◆ SELECTED EXTRACT ◆
# # # # #

= Port Houston =

Neighborhood in Houston, Texas

Port Houston is a neighborhood located on the East Side of Houston, Texas, United States.

Port Houston is an industrial, mostly Hispanic community located near the Houston Ship Channel and the Port of Houston. In a 2007 article John Nova Lomax of the Houston Press described Port Houston as "a blue-collar Mexican neighborhood of wrought-iron fences and wood-framed houses." Port Houston has many small houses. Petrochemical businesses and trucking companies have operations in the community. Laura Isensee of KUHF wrote that Port Houston is "not a typical neighborhood".

==Government and infrastructure==
Residents are in Houston City Council District H.

The first fireboat to operate in the Houston area was named the Port Houston.

Harris Health System (formerly Harris County Hospital District) designated Ripley Health Center in the East End for ZIP code 77029. In 2000 Ripley was replaced by the Gulfgate Health Center. The designated public hospital is Ben Taub General Hospital in the Texas Medical Center.

==Education==
Residents are within the Houston Independent School District. Zoned schools include Pleasantville Elementary School, Holland Middle School, and Furr High School.

Port Houston Elementary School, formerly the elementary school of the neighborhood, was constructed in 1909. Furr was built in 1961, and Holland was built in 1979. Port Houston Elementary School had an international shipping magnet program. Port Houston had an afterschool program and offered English as a second language classes for parents.

In 2014 HISD proposed closing Port Houston Elementary. In response, several members of the community argued against closing the school. The plans call for Port Houston to be combined with Pleasantville Elementary. Opposition argued that the walk to Pleasantville would be unsafe, that closing the school would harm the community, and that the school in 2013 had distinguished scores in mathematics and reading in state tests. Later in 2014, HISD announced that Port Houston will stay open. Effective 2026, Port Houston elementary was scheduled to close with students moving to Pleasantville Elementary.

# # # # #

[Dataset entries]
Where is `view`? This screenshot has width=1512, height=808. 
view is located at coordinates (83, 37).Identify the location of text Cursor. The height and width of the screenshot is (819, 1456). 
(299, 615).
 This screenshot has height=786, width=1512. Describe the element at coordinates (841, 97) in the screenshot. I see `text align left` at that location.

# # # # #

◆ REQUIRED WORK ◆
(a) According to the Port Houston article, in what year was Port Houston Elementary School constructed?
(b) Reproduce the Port Houston article from "In 2014 HISD" to "to Pleasantville Elementary.".
(c) Rewrite the paragraph of the Port Houston article that begins "In 2014 HISD proposed closing" as a short list, keeping its main facts.

◆ ANSWERS FOR THE EXERCISE ◆
(a) 1909

(b)
In 2014 HISD proposed closing Port Houston Elementary. In response, several members of the community argued against closing the school. The plans call for Port Houston to be combined with Pleasantville Elementary. Opposition argued that the walk to Pleasantville would be unsafe, that closing the school would harm the community, and that the school in 2013 had distinguished scores in mathematics and reading in state tests. Later in 2014, HISD announced that Port Houston will stay open. Effective 2026, Port Houston elementary was scheduled to close with students moving to Pleasantville Elementary.

(c)
- 2014: HISD proposed closing Port Houston Elementary and combining it with Pleasantville Elementary.
- Several community members opposed the plan. They argued that the walk to Pleasantville would be unsafe, that closing the school would harm the community, and that the school had distinguished 2013 state test scores in mathematics and reading.
- Later in 2014: HISD announced that Port Houston would stay open.
- Effective 2026: the school was scheduled to close, with students moving to Pleasantville Elementary.